SQL Server 2005 Express Edition – Part 14 – Replication Support

In our series dedicated to SQL Server 2005 Express Edition, we have been
focusing mainly on characteristics that emphasize its unique capabilities,
making it a preferred choice in variety of scenarios, despite the apparent
superiority of its full-featured counterparts. However, it is fairly obvious
that its small footprint and free-of-charge use also have negative
implications, imposing restrictions on functionality available in the Standard
or Enterprise editions. This is especially conspicuous in the case of
replication, which we will explore starting with this installment.
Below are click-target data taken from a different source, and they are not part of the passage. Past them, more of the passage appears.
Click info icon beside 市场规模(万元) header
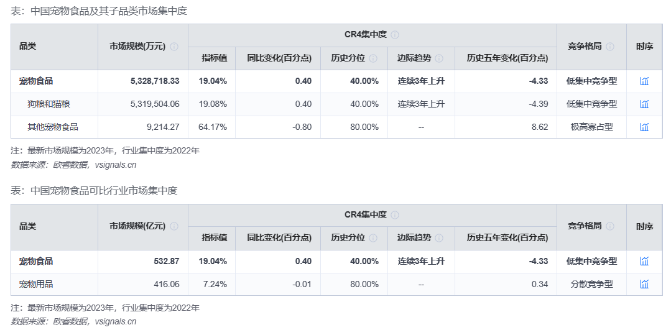 tap(174, 47)
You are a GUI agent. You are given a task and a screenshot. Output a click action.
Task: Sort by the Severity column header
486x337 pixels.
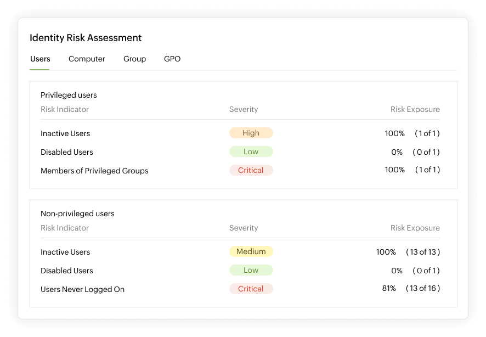click(244, 109)
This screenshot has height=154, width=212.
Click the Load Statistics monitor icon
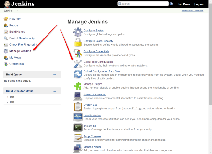click(x=78, y=117)
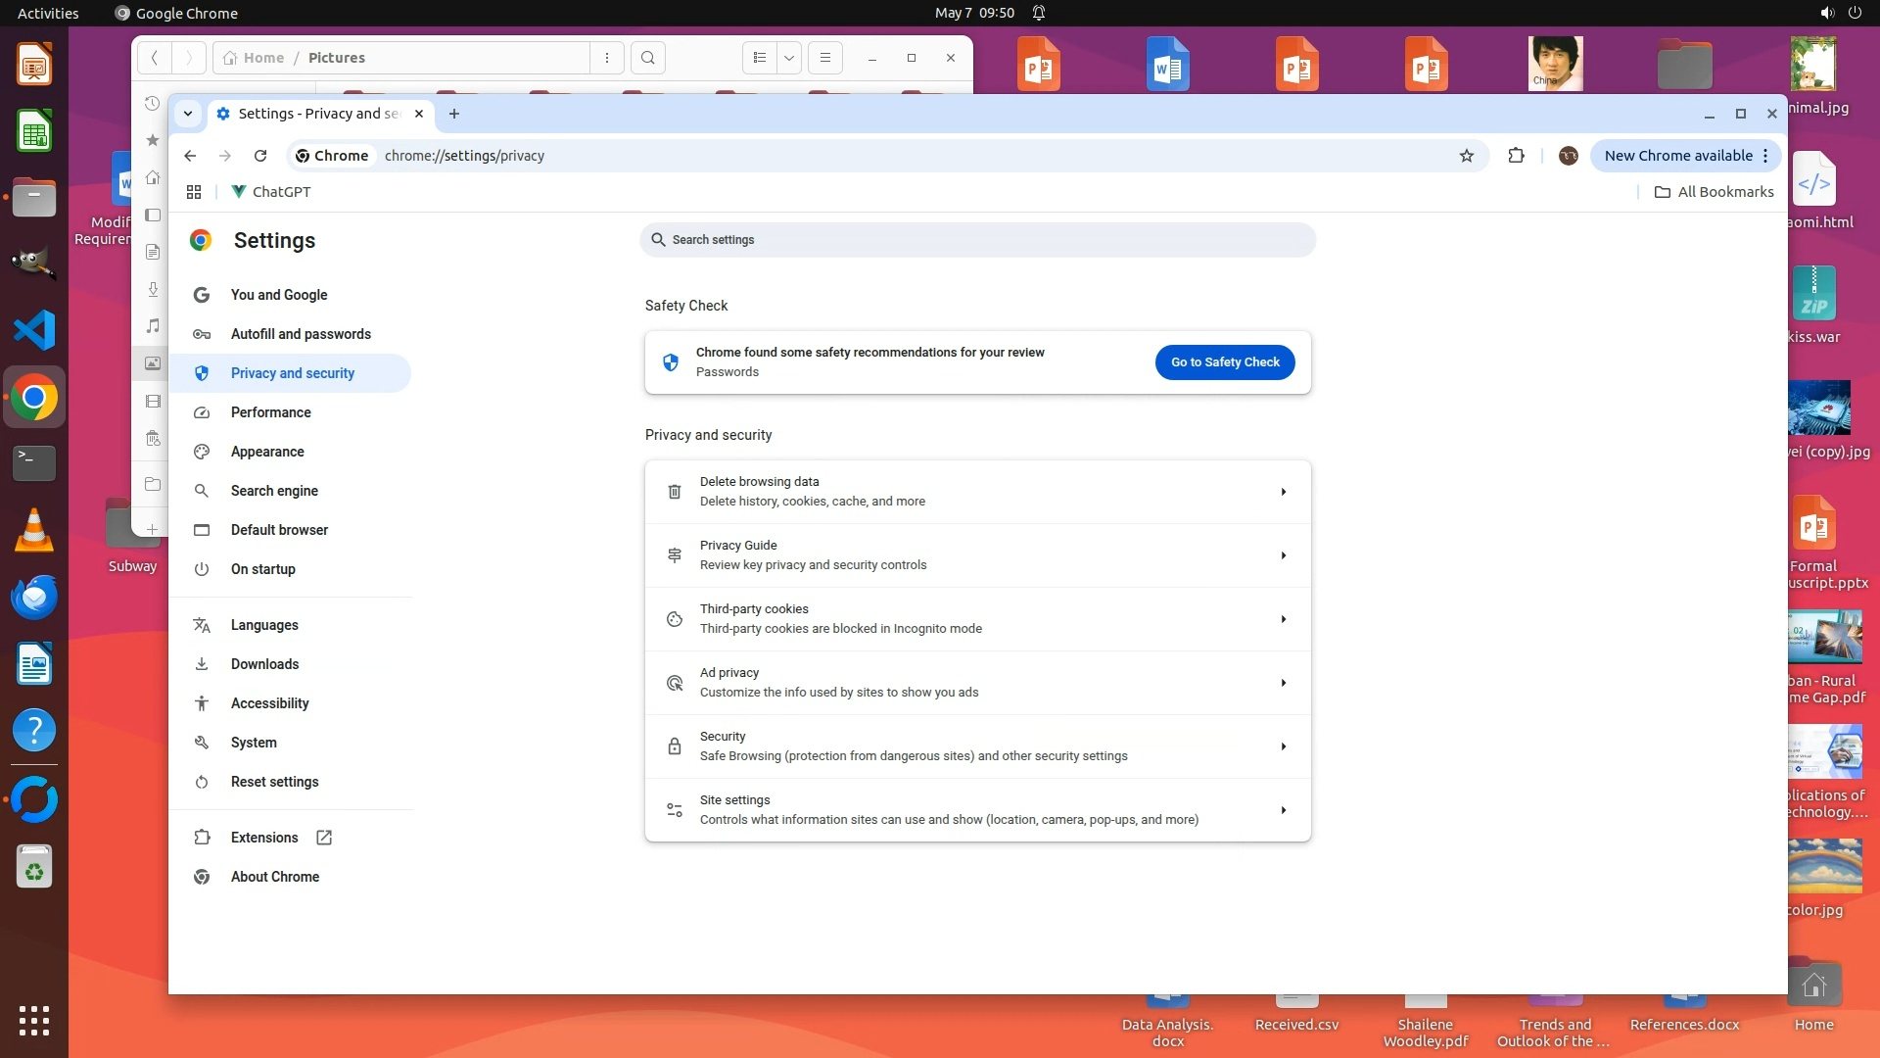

Before we turn our attention to aspects of replication specific to SQL
Server 2005 Express Edition, let’s briefly review its terminology and
principles that are important to our discussion. The main purpose of
replication is to provide a mechanism for creating multiple copies of the same
data (including underlying metadata) and keeping them synchronized, regardless
of where updates originate. While its basic terminology is derived from the
world of traditional magazine publishing, some of its concepts appear to be
better represented by Web 2.0-based online technologies, such as wikis or blogs
(which allow partial or multi-directional updates to publications). In general,
though, both of these analogies work well when analyzed from the point of view
of three main entities participating in the replication:

  • publisher – a database instance, which contains the original
    data. Its portions that are designated for replication are known as
    publications and consist of one or more units called articles, representing a
    database object such as a table, view, or stored procedure (which, incidentally,
    can be further filtered to limit the amount of replicated data).
  • subscriber – a database instance, which receives a copy of data
    that was made available by a publisher. Depending on configuration, a
    subscriber might be allowed to make changes to the local data and replicate it
    either back to the publisher or to other subscribers (in this way assuming the
    dual role of the publisher and subscriber)
  • distributor – a database instance responsible for hosting
    metadata needed to control and monitor data copy and its synchronization
    between a publisher and its subscribers.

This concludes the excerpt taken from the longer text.